Public discourse is distorted by constant outrage over anecdotes

Best thing I've read recently. Stolen entire from David McElroy:

Adolf Hitler with Rosa
If you want a nation to follow you, don’t convince them of your principles or policies. Just tell the public carefully chosen stories. Sell images.
Adolph Hitler did this well. His marketing consultants flooded Germany with pictures of a smiling Hitler and happy children. (In the picture above, Hitler is with a young Jewish girl named Rosa.) People saw these images of a benevolent leader with adoring children — and they found it easier to believe he was a good man they should follow.
Joseph Stalin did the same thing in the Soviet Union. Chinese communist dictator Mao Zedong did it, too. How could these men be cold-blooded murderers if they loved children and children loved them?
Unfortunately, the rest of us have learned the same techniques in this age of video storytelling. Our politicians sell themselves this way. Companies sell products this way. In the era of social media, we have adopted the same techniques to convince others that we’re right about whatever we believe.
But it’s something I don’t want to do anymore.
When I first started writing political content online, I did the same thing that almost everybody does today. I wrote about (and shared links to) stories which were outrageous — incidents that reflected the negative consequences of the people whose policies I oppose.
I quickly found out that it works. People who agreed with me were eager to share those stories with their friends. My links were all over Facebook and Twitter. This approach attracted many new readers for me, all of whom already agreed with me about some particular issue.
But over time, I realized that’s all it did. Nobody who disagreed paid any attention. There was no reasoned dialogue. It simply promoted people beating their friends over the head with these links, essentially saying, “See? I’m already smart enough to believe this.”
I’m far less likely today to share outrageous political or social anecdotes, because it’s becoming increasingly obvious to me that “argument by anecdote” is all the popular culture seems to understand — and it’s worse than useless.
The problem is that doing this is intellectually shallow and is frequently misleading.

1 comment:

  1. Well said. My question is, how can it be that we have developed such a well-tuned sense of outrage but absolutely no ability to detect obvious bullshit? Is it a genetic disorder?
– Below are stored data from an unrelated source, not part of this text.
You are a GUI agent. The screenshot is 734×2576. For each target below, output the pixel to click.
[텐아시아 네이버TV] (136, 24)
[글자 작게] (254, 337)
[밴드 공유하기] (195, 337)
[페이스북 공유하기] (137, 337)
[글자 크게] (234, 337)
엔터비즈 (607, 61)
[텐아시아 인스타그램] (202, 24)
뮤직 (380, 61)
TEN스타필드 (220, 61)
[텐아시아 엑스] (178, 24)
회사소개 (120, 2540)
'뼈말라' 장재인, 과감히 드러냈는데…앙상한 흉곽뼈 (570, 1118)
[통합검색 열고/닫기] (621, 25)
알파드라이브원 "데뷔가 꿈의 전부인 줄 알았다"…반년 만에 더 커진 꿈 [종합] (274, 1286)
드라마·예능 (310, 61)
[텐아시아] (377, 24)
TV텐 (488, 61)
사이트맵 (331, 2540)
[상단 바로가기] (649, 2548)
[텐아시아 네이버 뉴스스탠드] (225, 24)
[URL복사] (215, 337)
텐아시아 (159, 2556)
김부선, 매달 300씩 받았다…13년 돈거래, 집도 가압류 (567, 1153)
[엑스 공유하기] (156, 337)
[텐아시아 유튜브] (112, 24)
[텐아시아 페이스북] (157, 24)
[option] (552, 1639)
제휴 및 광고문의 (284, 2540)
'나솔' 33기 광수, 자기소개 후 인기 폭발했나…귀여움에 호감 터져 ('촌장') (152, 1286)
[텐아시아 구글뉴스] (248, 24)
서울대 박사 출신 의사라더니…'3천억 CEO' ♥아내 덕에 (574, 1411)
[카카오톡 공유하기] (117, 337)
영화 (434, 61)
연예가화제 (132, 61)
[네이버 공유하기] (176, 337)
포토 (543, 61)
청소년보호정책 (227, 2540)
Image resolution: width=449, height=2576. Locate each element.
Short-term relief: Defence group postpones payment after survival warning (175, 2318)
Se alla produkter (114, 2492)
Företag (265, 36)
    Ninety percent of the politically-motivated "anecdotes" that I receive from my friends over the Internet contain easily-checked factual errors. Outrageously false shit. Not simply stupid opinions, but falsehoods that anyone could look up in Wikipedia or Snopes if they just had the normal sense to question something that seems out of range. But no, they don't question it; they forward it! And then tell you you're an unpatriotic creep if you don't forward it. Spare me!